Written by Yukio Mishima
Direction by Peter Goessner
Performance date: April 1996
Place of performance：Move (Kitakyushu City)
Author; Yoko Matsuo
Date of writing; October 2016.
Peter came to Tobata (Tobata Ward, Kitakyushu City, Fukuoka Prefecture) and overcame the agony of not being able to create a play for about three years to launch the Uzume Theater, his first theater group.
The play is a gorgeous in Japanese by Yukio Mishima,one of Japan’s most famous literary writers and the subject matter of the play is Hitler, a man that Germans would not be able to avoid.
The first thing I did was to look for actors. I scouted around for actors by looking at plays by theater companies in Kitakyushu City.
He scouts Kyoko Yamaguchi of the Theater company “benisyouga” in Kitakyushu City for Hitler.
Yasushi Eguchi , who was a member of a theater company in Fukuoka City at the time, played Krupp, the president of a steel company who manipulates Hitler to make a fortune.
Hitler’s close ally and leader of the assault team, Rehm, is betrayed and purged by Hitler, and Yukari Tsubohara played Rehm.
And the commander of the assault team, Strasser, is played by Peter himself.
The casting of Hitler and Rehm, a strong and powerful man, is a bold move to woman. Especially Tsubohara, who played the role of Rehm, was a cute girl of about 20 years old at the time, saw a flyr recruiting members of the theater company, applied for the role, and became the first member of the Uzume Theater Company.
As is often the case in regional cities, not only in Kitakyushu, there were not many man in the theater. It could be said that the casting took advantage of this situatione.

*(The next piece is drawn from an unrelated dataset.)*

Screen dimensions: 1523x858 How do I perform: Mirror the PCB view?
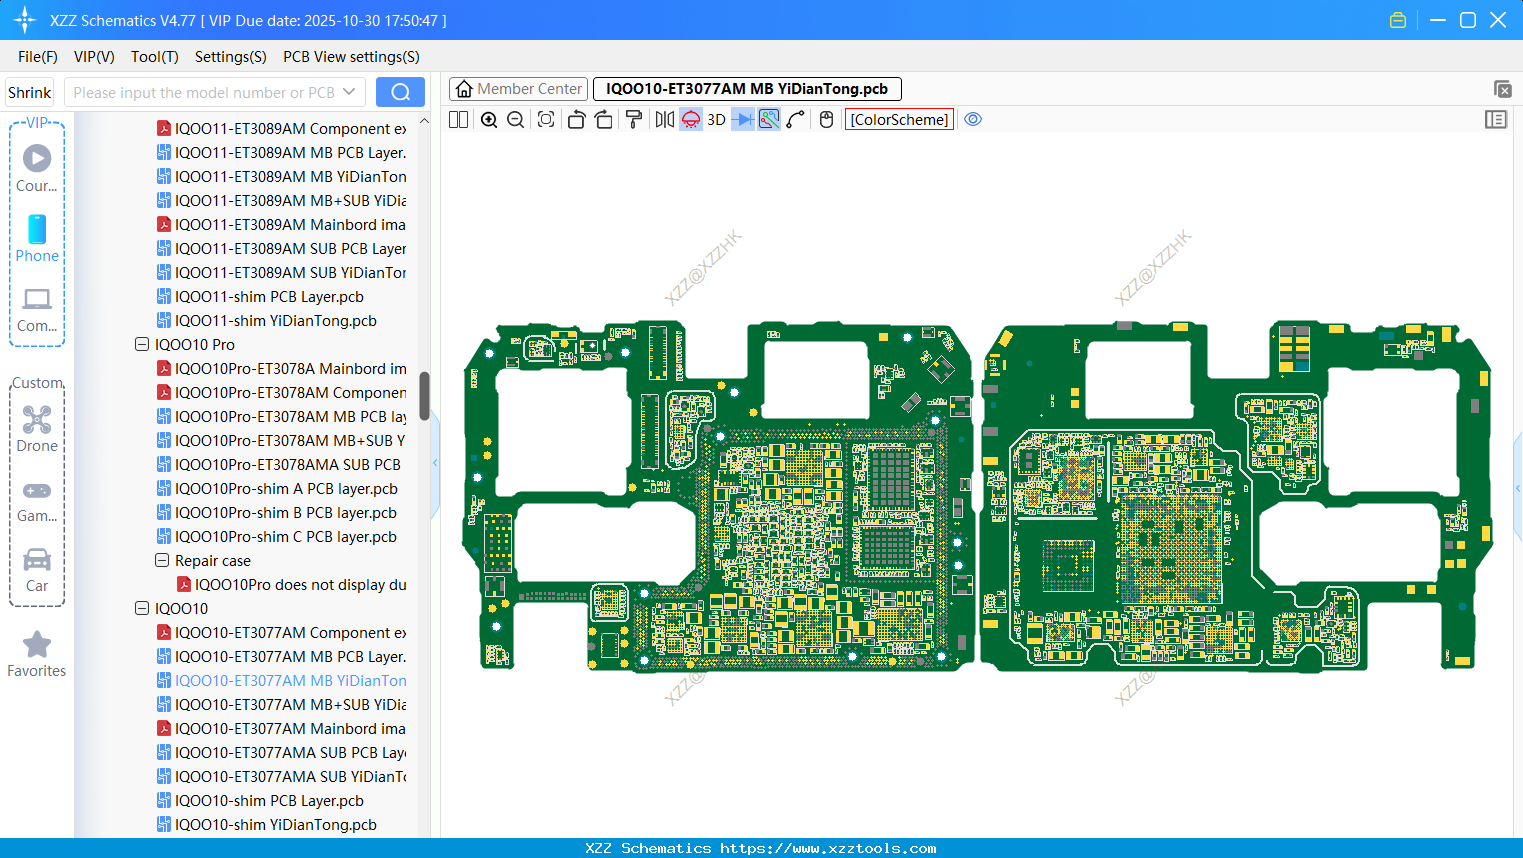tap(664, 120)
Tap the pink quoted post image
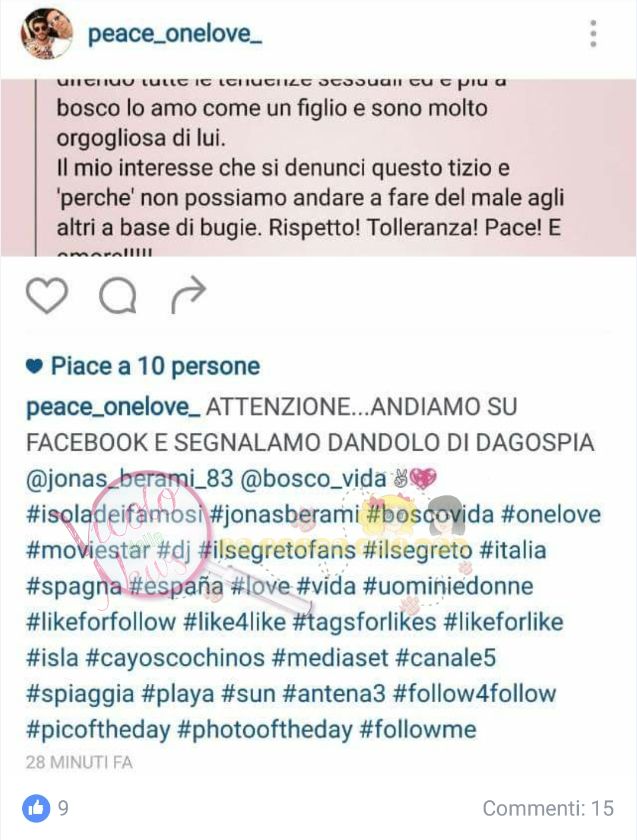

This was the first time I became involved with the Uzume Theater.
I had just applied to join a theater company organized by Kyoko Yamaguchi, who played the role of Hitler, and Peter appeared at the meeting and talked at length about the play of Mishima. I don’t remember much about the story because it was so sudden and unexpected, but he opened the photo of the Golden Pavilion in the Japan Times in front of me , and we talked for a while about Mishima’s relationship with the Golden Pavilion, since that was the year when Asahara, the Aum Shinrikyo leader, was arrested, he asked me, “The Japanese don’t think that terrorism has anything to do with it. I think he was suggesting that this play should be performed in today’s unstable social situation in Japan (as of 1996), saying, “But there’s the Aum terrorist attack, isn’t there? To me, it seemed rather abrupt and unexpected, but he invited me in the project as a staff member.
I had been on stage a few times before, but I didn’t know much about the work of the staff, so I had to work behind the scenes, going to right to left and down. The production was run by a volunteer group called “Small Earth Society”. It was the first time for them to produce a play, so I think it was very difficult.
Stage design was done by Fukuoka artist Murakami Masaru. In the center of the stage, there was a floor covered with what looked like an archery target, with actors coming and going from a large red and black box on stage, and in the middle of the stage, a golden telegraph pole-like pole hung diagonally across the stage, Rehm climed up when he is distress.
It was both abstract and massive, reminiscent of a big magic show. I was surprised that the staging was able to show the tactics of the four characters in this way. In the scene where Rehm is killed, the staging is reminiscent of seppuku. A local rock band played loudly to liven things up and show us that Rehm was ready to die. We were joined by members of the local poetry club, and the scene of about 20 elderly men and women dressed in black mourning clothes moving around the stage and reciting was memorable. I think the show got off to a good start for a flagship show, attracting nearly 1,000 audience members, probably due to the buzz it generated.
At the time, when “life-sized plays” were in vogue, there were few literary plays about historical figures, so this was a different kind of performance. Moreover, I was surprised to see a stage production in Kitakyushu that was unlike anything I’ve seen before, where the four characters’ worldviews were set up in collaboration with abstract art. I had been convinced that such a thing could only be done by a large theater company in Tokyo, but after witnessing the fact that such a thing was possible if the direction of the director was clear, I felt that it was possible to do it and discovered the possibilities of theater in the provinces.
This play made me want to see what the director Peter Goessner would do in the future, and I became deeply involved with the Uzume Theatre.